Example 2: Bayesian Model Comparison — Scenarios Where the Bayes Factor Is Appropriate

This is the case where the sample size is determined in advance and domain knowledge can be encoded as a prior. When comparing the relative plausibility of two models, the Bayes factor provides an intuitive interpretation.

python

import numpy as np
from scipy import integrate, stats
 
 
def bayes_factor_ttest_jzs(
    data: np.ndarray,
    mu0: float = 0.0,
    r: float = np.sqrt(2) / 2,
) -> float:
    """
    단일 표본 t-검정 베이즈 팩터 (JZS Cauchy 사전분포, Rouder et al. 2009)
 
    BF > 10: 강한 증거, BF > 100: 결정적 증거 (Jeffreys 척도)
 
    한계:
    - 정규 모집단 가정 (비정규 데이터에 부적합)
    - 단변량 단일 표본 검정에 한정
    - 고차원·반복측정 설계에는 R의 BayesFactor 패키지 사용 권장
 
    Args:
        data: 관측 데이터 (1차원 배열)
        mu0:  귀무가설의 기준 평균
        r:    Cauchy 사전분포 스케일 파라미터 (기본값 sqrt(2)/2 ≈ "medium")
    """
    if len(data) == 0:
        raise ValueError("데이터가 비어 있습니다.")
 
    n = len(data)
    t_stat = (np.mean(data) - mu0) / (np.std(data, ddof=1) / np.sqrt(n))
 
    # H₁ 주변 우도: δ ~ Cauchy(0, r) 사전분포에 대해 수치 적분
    def integrand(delta: float) -> float:
        ncp = delta * np.sqrt(n)  # 비중심 t 모수
        log_lik = stats.nct.logpdf(t_stat, df=n - 1, nc=ncp)

DATA PROVIDED —

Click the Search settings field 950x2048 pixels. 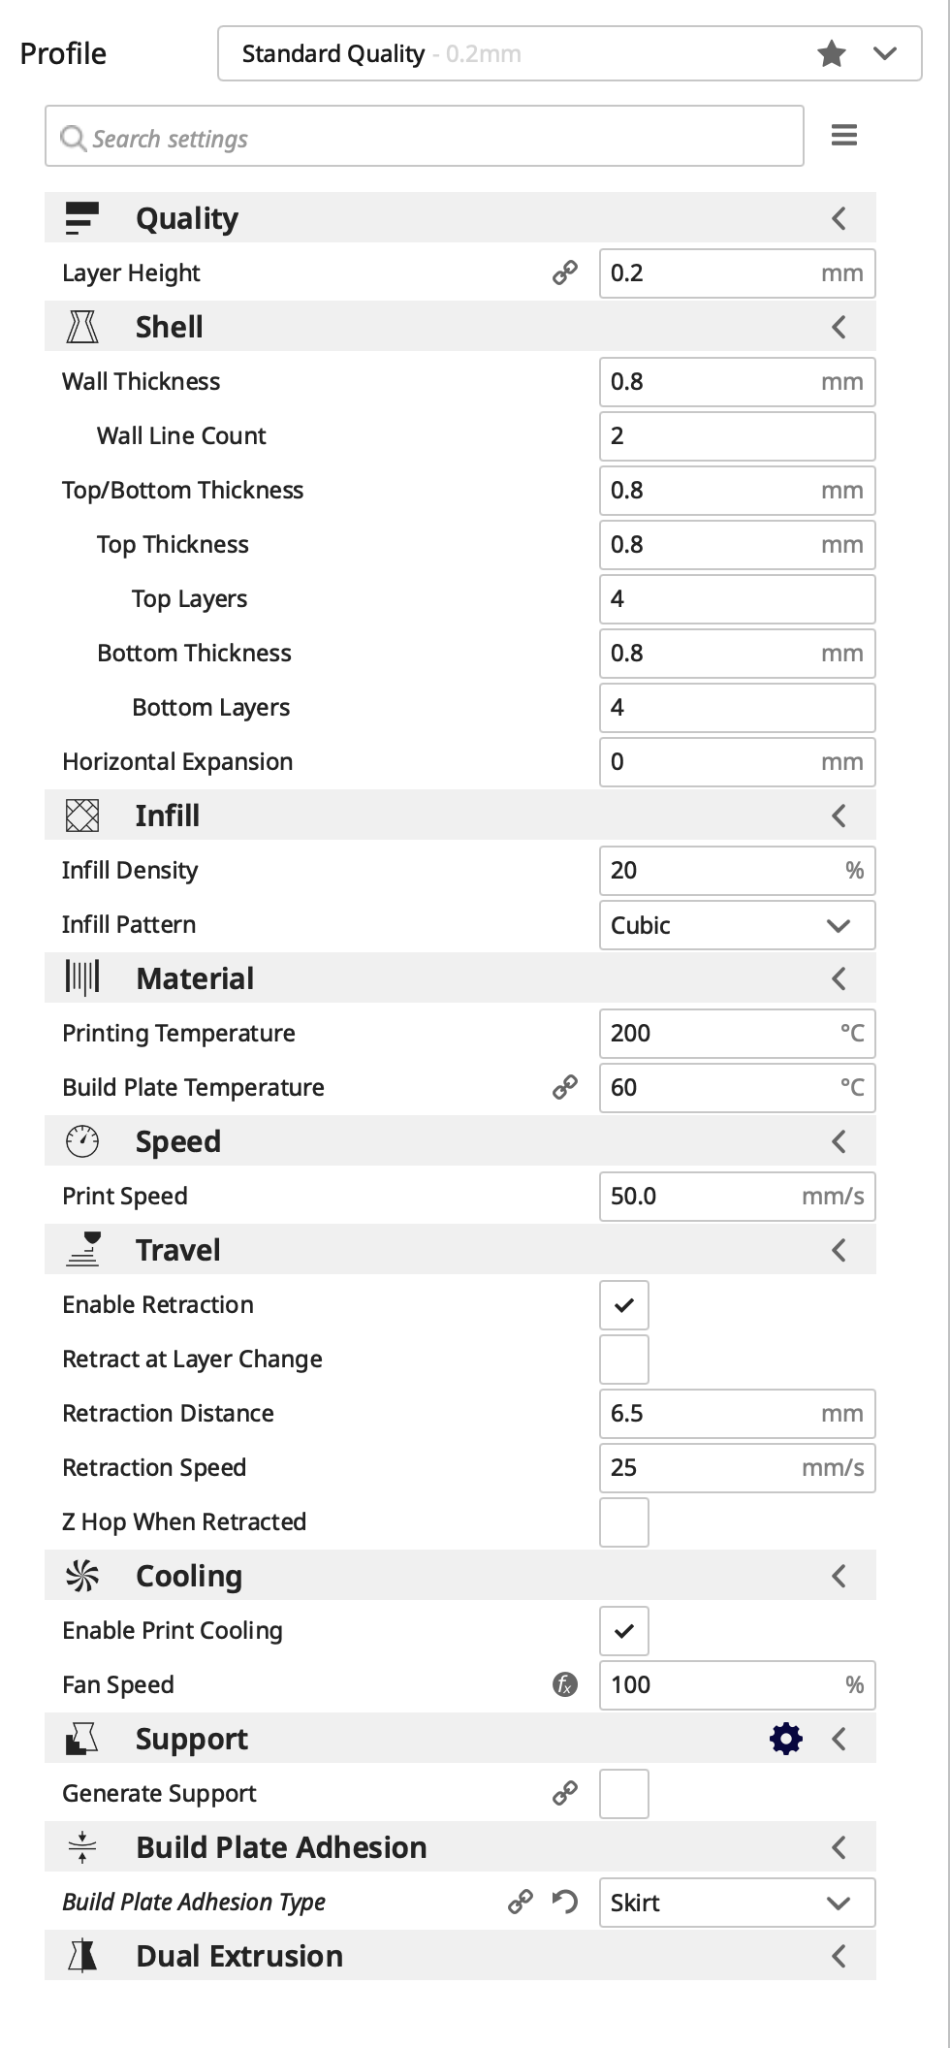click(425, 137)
---
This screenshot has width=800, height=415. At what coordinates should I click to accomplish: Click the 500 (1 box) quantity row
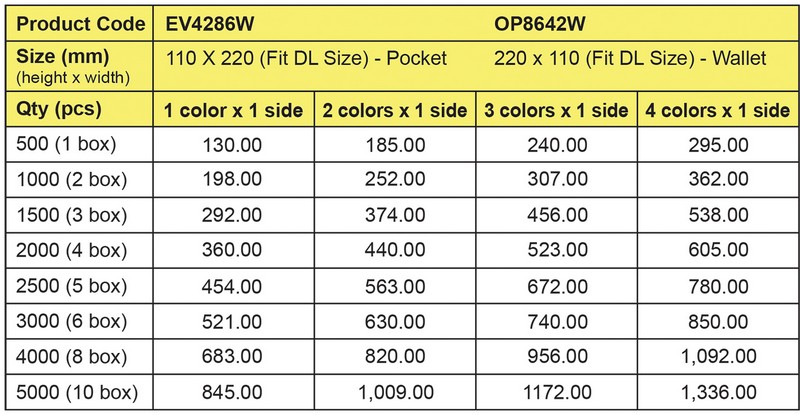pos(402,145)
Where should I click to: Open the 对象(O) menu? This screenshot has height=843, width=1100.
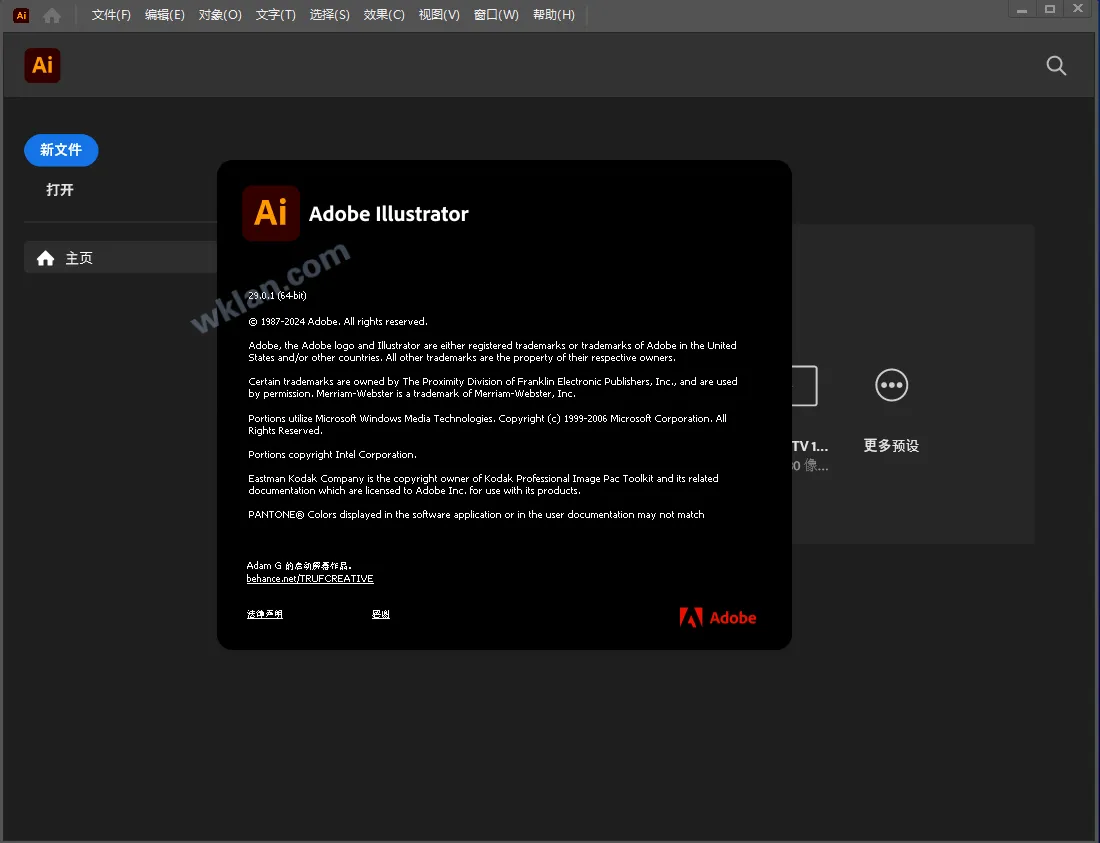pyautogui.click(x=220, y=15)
* * *
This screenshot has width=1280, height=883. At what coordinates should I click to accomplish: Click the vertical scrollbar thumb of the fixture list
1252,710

TASKS FOR THIS EXERCISE —
1: In the records, rewrite the stretch from "This screenshot has width=800, height=415." through "pyautogui.click(x=220, y=15)" with "screenshot" changed to "image" and everything else unchanged, leaving out the pictures.
2: Can you supply the next part of the passage on the Bayes factor t-test code, picking up after its last line?
The technical passage and the records are two unrelated pieces of material.

ANSWERS TO THE TASKS —
1:
This image has width=800, height=415. At what coordinates should I click to accomplish: Click the 500 (1 box) quantity row
pos(402,145)
Where should I click to: Open the 对象(O) menu? This image has height=843, width=1100.
pyautogui.click(x=220, y=15)

2:
        log_prior = stats.cauchy.logpdf(delta, loc=0, scale=r)
        return np.exp(log_lik + log_prior)
 
    marginal_H1, _ = integrate.quad(integrand, -np.inf, np.inf, limit=200)
 
    # H₀ 우도: 중심 t 분포 (비중심 모수 = 0)
    marginal_H0 = stats.t.pdf(t_stat, df=n - 1)
 
    if marginal_H0 == 0:
        raise ValueError("H₀ 우도가 0입니다. 데이터와 귀무가설을 확인하세요.")
 
    return marginal_H1 / marginal_H0
 
 
# 사용 예시
np.random.seed(42)
sample_data = np.random.normal(loc=0.5, scale=1.0, size=30)
bf = bayes_factor_ttest_jzs(sample_data)
print(f"베이즈 팩터 BF₁₀ = {bf:.2f}")
 
if bf > 100:
    print("결정적 증거 — H₁ 강력 지지")
elif bf > 10:
    print("강한 증거 — H₁ 지지")
elif bf > 3:
    print("실질적 증거 — H₁ 지지")
elif bf > 1 / 3:
    print("애매한 증거")
else:
    print("H₀ 지지")

Note for R users: Dedicated BF libraries in Python are not yet mature. In an R environment, BayesFactor::ttestBF(x = data, mu = 0, rscale = "medium") is a more stable choice.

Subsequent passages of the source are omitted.